UNC leads the nation in rebound margin: plus 14.8. To emphasis how well the Tar Heels rebound, Calipari said, “When they shoot — are you ready for this number? — half of the misses they rebound. ...
“That’s why they shoot it quick. Because they rebound it.”
Through the first 11 games, North Carolina has missed 367 shots. The Tar Heels have grabbed 177 offensive rebounds, which translates to 48.2 percent of the misses.
Calipari suggested that North Carolina’s rebounding ability was no accident.
“I don’t believe any team can be great at everything,” he said. “You’re not. So as a coach, you decide, OK, what are our strengths and let’s be really good at those things. And let’s hide the things we’re not good at.”
When asked how UK would try to contain North Carolina on the boards, Calipari joked about trying to have a sixth player on the court. More seriously, he spoke of a will to rebound and putting the best rebounders on the court regardless of other strengths and weaknesses. He pointed out that Mychal Mulder, who came to UK billed as a three-point shooter, played power forward at Vincennes University.
On Sunday, Hofstra became the fourth opponent in 10 games to outrebound Kentucky. The Pride’s 19 offensive rebounds were a season high for a UK opponent.
Sacha Killeya-Jones suggested that better rebounding would come through increased aggressiveness.
“Going to boards first ... ,” he said.
Calipari has lamented how UK players can be guilty of watching the ball rather than going after it.
When asked why a player might watch rather than snatch, Killeya-Jones said, “We play with a lot of big guys on the court. You expect somebody else to get it. You have to be that guy to go get it.”
Kentucky must also deal with North Carolina’s speed. The Tar Heels rank No. 11 in scoring offense (88 points per game).
UK is no slowpoke, averaging 94.4 points (third in the nation).
“Both of us will be trying to slow down the other team as far as get back” on defense, said Calipari, who joked (?) about how he and UNC Coach Roy Williams will pay attention to transition defense.
“You’ll hear him (yell), ‘Get back!,’” Calipari said, “and you’re going to hear me (yell) ‘Get back!’ We’ll both be yelling that probably 100 times a half.
“But they’re fast. We’re fast. Probably will come down to: If you don’t get (a score) quickly, who is the best execution team. They’ve got juniors and seniors and older players. We’re playing freshmen. So you tell me.”

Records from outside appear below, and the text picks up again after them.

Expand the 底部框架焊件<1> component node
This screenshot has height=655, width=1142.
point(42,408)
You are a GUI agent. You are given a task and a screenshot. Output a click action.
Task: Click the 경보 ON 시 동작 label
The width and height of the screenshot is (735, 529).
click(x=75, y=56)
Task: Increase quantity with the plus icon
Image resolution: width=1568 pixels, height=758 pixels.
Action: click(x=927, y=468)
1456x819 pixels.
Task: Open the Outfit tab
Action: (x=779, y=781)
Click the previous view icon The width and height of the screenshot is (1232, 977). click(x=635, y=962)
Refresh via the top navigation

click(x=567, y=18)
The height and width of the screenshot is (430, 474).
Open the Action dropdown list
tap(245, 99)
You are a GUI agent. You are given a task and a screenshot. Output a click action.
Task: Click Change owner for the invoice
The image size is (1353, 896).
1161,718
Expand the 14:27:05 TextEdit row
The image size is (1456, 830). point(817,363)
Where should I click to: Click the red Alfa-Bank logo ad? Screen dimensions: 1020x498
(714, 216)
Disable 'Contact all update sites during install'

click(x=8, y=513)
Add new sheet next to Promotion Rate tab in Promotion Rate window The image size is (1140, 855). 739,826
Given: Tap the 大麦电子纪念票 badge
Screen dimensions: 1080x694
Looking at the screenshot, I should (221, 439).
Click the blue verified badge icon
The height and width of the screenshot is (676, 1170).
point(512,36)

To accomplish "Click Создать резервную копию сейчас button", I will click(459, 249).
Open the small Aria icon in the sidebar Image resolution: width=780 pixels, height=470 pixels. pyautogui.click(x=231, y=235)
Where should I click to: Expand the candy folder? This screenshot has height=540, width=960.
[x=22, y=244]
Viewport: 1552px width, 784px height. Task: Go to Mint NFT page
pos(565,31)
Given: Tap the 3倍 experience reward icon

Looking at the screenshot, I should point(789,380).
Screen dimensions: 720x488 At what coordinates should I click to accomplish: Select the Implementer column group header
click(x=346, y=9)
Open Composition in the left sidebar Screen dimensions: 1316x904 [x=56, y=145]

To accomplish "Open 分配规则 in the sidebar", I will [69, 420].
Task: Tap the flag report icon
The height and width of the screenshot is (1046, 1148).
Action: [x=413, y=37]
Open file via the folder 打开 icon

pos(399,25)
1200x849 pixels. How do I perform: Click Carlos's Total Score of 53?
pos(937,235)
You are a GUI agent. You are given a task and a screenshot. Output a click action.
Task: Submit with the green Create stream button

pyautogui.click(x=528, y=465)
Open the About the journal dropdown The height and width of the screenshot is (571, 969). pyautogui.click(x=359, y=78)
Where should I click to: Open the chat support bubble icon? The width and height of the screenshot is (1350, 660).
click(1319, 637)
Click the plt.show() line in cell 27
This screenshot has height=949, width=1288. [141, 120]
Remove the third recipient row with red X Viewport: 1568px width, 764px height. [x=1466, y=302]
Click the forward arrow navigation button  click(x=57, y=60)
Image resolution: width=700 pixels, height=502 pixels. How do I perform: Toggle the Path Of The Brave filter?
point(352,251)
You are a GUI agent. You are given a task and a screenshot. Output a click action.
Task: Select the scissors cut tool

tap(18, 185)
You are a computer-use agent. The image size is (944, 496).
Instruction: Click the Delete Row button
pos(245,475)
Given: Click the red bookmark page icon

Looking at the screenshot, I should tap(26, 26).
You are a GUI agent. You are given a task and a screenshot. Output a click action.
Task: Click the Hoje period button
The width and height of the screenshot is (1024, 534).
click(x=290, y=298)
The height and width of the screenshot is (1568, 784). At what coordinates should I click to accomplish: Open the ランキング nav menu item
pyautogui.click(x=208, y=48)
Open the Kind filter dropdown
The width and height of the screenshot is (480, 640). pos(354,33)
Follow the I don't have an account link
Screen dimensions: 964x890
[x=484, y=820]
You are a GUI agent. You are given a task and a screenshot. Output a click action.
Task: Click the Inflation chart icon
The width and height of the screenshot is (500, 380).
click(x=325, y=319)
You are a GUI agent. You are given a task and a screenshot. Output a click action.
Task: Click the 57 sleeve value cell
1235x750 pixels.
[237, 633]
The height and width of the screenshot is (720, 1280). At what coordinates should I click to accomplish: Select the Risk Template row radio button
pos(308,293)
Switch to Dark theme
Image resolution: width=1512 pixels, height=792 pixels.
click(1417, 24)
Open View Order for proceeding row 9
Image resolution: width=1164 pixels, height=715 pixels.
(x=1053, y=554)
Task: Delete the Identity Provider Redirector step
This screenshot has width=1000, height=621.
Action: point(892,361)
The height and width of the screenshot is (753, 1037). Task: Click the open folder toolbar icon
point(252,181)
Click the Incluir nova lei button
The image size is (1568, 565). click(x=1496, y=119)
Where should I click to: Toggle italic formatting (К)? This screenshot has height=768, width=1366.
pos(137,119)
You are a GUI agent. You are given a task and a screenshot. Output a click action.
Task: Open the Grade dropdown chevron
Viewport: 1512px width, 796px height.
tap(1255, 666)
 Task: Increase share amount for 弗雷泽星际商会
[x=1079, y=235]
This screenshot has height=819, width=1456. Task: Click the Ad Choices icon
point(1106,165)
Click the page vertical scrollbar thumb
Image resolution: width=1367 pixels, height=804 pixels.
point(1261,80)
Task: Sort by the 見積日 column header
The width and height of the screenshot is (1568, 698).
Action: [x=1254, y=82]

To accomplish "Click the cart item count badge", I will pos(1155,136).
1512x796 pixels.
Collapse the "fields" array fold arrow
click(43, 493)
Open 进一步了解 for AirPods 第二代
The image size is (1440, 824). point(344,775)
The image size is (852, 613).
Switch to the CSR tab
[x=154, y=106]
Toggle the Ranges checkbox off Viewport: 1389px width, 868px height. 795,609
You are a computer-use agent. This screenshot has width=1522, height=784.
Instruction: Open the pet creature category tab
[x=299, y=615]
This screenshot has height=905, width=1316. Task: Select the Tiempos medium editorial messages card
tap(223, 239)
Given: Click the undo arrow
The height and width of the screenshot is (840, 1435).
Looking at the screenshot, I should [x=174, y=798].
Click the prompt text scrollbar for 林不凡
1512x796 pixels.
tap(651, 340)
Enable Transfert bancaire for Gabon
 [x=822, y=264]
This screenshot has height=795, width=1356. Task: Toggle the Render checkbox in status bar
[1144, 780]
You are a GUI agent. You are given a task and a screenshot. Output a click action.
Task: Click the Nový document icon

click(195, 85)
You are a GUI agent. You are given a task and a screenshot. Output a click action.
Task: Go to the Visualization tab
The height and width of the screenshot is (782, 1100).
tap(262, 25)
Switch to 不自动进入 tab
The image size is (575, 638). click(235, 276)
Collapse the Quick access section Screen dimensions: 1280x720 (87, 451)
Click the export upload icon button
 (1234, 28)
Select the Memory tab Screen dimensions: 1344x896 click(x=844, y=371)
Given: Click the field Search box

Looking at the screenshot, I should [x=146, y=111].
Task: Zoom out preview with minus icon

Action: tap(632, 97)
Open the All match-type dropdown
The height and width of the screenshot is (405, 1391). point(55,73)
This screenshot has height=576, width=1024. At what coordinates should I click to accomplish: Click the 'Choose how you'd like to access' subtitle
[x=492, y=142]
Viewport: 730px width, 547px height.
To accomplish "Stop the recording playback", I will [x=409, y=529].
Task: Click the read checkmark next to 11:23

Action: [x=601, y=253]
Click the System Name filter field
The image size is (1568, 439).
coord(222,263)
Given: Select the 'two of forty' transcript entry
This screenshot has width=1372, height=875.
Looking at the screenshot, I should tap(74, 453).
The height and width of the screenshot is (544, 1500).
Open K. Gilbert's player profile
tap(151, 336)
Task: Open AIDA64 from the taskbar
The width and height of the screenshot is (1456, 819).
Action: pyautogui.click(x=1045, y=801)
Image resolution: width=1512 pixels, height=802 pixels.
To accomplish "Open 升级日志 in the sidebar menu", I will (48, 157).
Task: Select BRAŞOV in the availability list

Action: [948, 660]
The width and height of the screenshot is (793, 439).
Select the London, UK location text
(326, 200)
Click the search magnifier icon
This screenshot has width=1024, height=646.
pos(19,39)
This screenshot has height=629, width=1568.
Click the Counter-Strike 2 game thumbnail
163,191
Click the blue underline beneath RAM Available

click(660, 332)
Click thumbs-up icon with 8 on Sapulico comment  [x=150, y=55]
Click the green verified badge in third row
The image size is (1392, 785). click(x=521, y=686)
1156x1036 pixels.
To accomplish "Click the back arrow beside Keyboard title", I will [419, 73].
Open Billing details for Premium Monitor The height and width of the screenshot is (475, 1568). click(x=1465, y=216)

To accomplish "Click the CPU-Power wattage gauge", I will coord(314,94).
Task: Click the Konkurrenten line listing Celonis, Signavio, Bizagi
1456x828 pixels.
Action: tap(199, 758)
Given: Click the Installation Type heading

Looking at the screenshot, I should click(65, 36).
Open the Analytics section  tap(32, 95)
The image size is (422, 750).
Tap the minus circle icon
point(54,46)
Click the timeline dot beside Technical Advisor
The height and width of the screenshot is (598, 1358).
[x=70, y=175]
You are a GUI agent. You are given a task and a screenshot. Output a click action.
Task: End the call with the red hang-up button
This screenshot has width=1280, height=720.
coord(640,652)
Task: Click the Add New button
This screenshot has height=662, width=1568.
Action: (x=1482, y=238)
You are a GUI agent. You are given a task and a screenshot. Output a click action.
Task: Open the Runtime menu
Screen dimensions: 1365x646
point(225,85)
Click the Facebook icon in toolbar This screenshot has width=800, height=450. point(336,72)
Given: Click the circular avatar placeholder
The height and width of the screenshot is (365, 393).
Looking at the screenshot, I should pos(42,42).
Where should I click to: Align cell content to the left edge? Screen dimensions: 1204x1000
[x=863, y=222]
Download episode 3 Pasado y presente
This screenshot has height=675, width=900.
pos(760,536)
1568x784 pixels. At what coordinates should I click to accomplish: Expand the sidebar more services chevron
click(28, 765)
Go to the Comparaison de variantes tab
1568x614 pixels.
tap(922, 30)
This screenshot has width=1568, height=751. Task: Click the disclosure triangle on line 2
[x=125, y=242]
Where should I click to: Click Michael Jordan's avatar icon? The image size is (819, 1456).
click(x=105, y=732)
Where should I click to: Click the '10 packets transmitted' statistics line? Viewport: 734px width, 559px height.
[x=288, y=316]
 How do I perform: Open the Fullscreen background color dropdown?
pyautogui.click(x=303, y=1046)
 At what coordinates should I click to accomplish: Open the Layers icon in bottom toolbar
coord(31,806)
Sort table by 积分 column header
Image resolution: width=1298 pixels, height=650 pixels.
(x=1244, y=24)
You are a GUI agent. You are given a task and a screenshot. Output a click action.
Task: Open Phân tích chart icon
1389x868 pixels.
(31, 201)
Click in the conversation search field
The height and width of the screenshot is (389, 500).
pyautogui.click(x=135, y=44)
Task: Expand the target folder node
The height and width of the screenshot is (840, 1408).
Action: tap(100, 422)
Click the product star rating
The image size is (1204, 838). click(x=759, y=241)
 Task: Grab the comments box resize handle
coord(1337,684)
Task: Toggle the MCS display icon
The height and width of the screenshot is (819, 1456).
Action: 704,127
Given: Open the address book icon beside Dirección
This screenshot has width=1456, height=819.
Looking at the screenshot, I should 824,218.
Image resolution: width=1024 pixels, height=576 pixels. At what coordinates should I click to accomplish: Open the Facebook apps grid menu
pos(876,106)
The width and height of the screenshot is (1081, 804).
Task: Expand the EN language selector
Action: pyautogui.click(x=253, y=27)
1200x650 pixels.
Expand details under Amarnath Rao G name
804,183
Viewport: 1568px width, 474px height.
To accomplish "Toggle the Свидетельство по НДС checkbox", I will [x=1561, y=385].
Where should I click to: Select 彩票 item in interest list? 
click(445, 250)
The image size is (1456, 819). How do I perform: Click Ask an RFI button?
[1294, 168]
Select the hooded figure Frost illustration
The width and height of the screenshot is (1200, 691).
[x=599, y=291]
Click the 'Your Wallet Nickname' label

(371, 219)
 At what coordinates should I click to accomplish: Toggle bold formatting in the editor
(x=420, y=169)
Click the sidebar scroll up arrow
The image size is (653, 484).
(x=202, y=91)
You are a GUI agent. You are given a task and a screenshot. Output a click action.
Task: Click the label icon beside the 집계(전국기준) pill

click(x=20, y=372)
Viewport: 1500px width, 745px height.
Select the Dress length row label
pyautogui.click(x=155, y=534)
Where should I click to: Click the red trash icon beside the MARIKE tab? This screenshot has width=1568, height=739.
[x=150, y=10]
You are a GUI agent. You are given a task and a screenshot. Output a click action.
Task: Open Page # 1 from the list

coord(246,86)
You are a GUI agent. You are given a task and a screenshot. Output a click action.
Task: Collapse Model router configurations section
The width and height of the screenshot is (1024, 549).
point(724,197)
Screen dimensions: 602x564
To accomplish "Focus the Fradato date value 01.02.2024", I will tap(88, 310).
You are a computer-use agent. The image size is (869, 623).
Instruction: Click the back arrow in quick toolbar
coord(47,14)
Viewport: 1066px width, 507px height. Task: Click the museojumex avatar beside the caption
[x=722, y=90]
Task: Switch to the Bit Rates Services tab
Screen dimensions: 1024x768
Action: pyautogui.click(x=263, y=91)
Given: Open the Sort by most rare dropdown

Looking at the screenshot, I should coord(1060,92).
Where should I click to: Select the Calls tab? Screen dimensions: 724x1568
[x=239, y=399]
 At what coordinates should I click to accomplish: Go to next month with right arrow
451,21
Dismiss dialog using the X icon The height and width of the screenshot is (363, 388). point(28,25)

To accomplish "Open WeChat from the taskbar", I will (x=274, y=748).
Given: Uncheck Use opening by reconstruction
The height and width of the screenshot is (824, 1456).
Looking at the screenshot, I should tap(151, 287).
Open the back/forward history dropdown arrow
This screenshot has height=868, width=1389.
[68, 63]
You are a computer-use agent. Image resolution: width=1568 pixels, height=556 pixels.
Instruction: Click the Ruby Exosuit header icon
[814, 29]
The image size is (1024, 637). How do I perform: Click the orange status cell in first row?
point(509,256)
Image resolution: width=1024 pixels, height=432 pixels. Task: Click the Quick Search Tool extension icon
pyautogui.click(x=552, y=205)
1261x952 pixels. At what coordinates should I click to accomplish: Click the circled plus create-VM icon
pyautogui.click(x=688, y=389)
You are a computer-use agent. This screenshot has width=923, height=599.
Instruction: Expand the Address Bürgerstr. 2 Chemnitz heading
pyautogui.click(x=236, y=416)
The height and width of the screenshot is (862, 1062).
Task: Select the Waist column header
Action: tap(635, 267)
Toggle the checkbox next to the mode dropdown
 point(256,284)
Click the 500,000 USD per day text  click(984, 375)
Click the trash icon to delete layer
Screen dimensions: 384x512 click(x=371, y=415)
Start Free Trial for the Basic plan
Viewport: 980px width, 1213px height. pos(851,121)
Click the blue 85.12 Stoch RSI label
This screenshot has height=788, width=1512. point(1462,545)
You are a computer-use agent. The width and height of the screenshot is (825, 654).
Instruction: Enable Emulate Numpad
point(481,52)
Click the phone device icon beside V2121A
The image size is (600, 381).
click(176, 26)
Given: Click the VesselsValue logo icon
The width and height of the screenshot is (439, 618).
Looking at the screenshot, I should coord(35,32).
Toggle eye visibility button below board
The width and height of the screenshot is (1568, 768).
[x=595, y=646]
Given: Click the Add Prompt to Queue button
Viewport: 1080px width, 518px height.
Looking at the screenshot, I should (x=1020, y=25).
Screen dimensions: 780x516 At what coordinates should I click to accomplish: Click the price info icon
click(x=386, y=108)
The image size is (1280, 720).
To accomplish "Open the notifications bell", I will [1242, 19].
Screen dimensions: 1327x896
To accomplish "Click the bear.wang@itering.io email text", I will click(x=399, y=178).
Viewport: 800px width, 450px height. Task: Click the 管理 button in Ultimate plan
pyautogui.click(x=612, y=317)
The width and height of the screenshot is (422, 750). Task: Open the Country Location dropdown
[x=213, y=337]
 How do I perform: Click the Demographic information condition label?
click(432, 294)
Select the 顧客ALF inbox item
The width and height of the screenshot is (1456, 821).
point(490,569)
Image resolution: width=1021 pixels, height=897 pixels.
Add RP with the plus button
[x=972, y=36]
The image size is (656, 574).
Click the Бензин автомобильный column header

While No. 6 Kentucky and No. 7 North Carolina provide the makings of a high-stakes showdown in the desert, Calipari tried to tamp down the idea of a must-win game.
You can’t have a life-or-death mentality, especially with a team dependent on freshmen, Calipari said. To illustrate the point, he said, “We’ve had teams here lose nine or 10 games and get to the final game.”
UK lost 10 games en route to the 2014 national championship game. UK lost eight games en route to the 2011 national championship game.
No. 6 Kentucky vs. No. 7 North Carolina
What: CBS Sports Classic
Where: MGM Grand Arena in Las Vegas
When: 5:45 p.m. EST Saturday (second game of doubleheader featuring No. 2 UCLA vs. Ohio State at 3 p.m.)